## ACTIVITY LIST
1 > Decide whether each statement agrees with the article on appropriate intelligence, answering yes or no and quoting the exact words that decide it: (a) Artificial intelligence will be key in the coming years. (b) AI offers consistency of output. (c) The Chancellor will help determine how the mortgage market performs in the coming months.
2 > Reproduce word for word the passage of the article on appropriate intelligence starting at "Steve Carruthers is" and ending at "the coming years.".

Steve Carruthers is principal mortgage consultant of Iress
Artificial intelligence (AI) has been a buzz-phrase for years; a holy grail where machines alleviate us of the mundane tasks and begin to contribute to our understanding of complex problems.
But it is appropriate intelligence – not artificial intelligence – that will be key in the coming years.
AI offers consistency of output, if not emotional intelligence and sophisticated reasoning. However, our world since 2020 has regularly demanded bravery, compassion, judgement and imagination. If our experiences of the past year have proven anything, it is that far from eliminating humans from the processes of everyday life, the blend of technology and people is central to our ability to thrive.
To underline this point, in the coming months it will be humans – and in particular the Chancellor – who will determine the future performance of the mortgage market, with announcements on the future of the stamp duty holiday and a budget that will need to address employment support, tax rises and the next generation of Help to Buy assistance.

## INPUT DATA

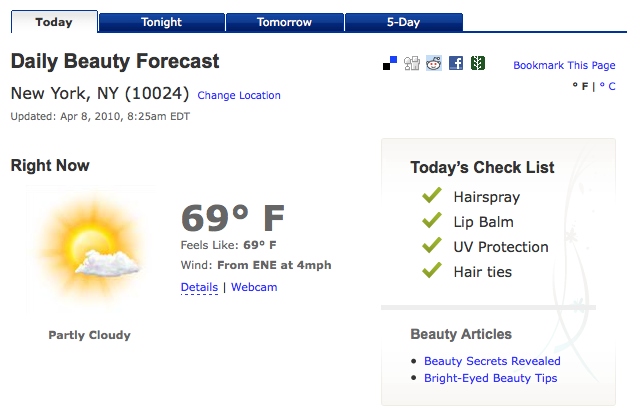This screenshot has height=407, width=627.
Task: Click the Change Location link
Action: (x=239, y=96)
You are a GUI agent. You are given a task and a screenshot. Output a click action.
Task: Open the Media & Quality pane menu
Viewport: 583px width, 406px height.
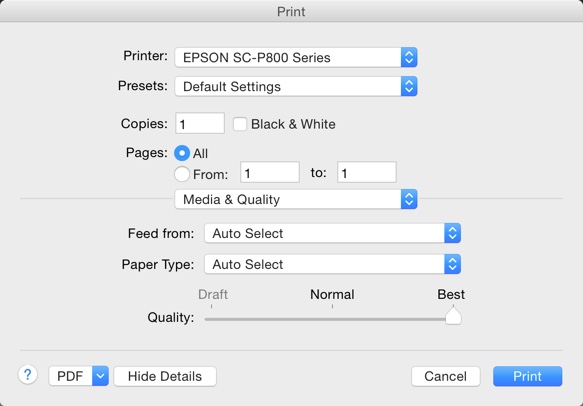pos(296,199)
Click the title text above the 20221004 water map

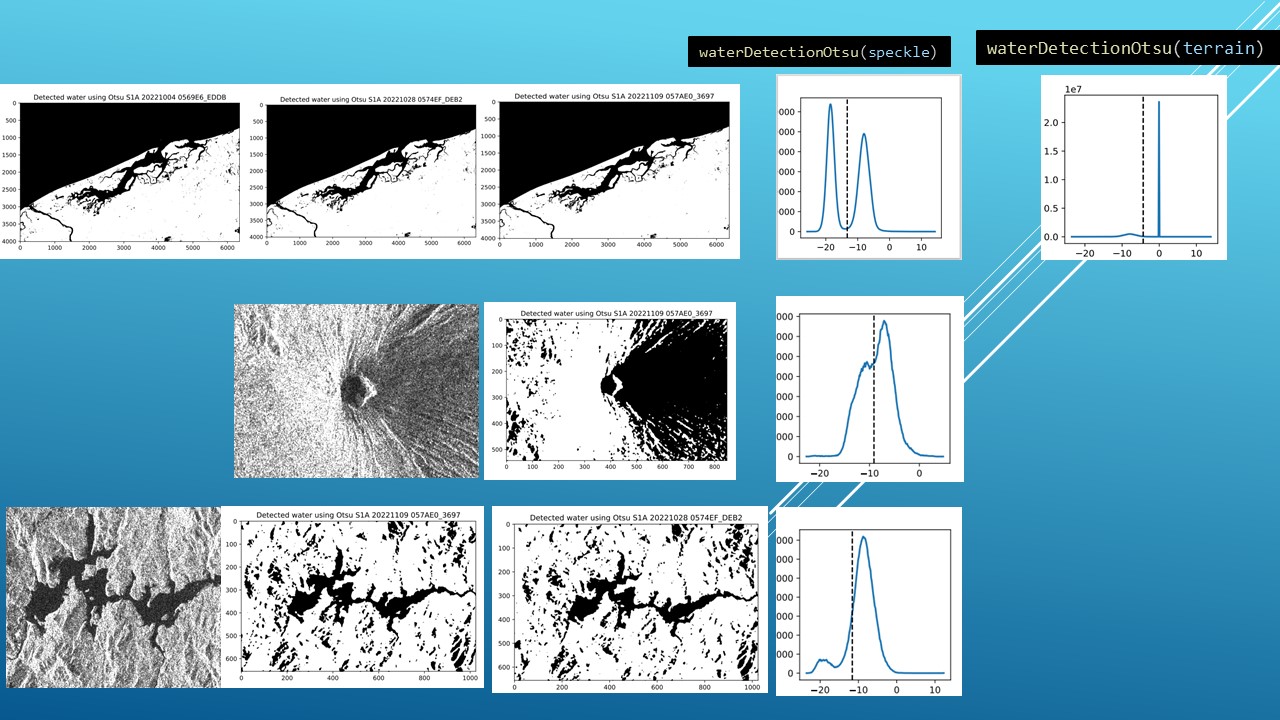130,97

## ANSWERS PROVIDED
1 >
(a) No: "it is appropriate intelligence – not artificial intelligence – that will be key in the coming years."
(b) Yes: "AI offers consistency of output"
(c) Yes: "in the coming months it will be humans – and in particular the Chancellor – who will determine the future performance of the mortgage market"

2 >
Steve Carruthers is principal mortgage consultant of Iress
Artificial intelligence (AI) has been a buzz-phrase for years; a holy grail where machines alleviate us of the mundane tasks and begin to contribute to our understanding of complex problems.
But it is appropriate intelligence – not artificial intelligence – that will be key in the coming years.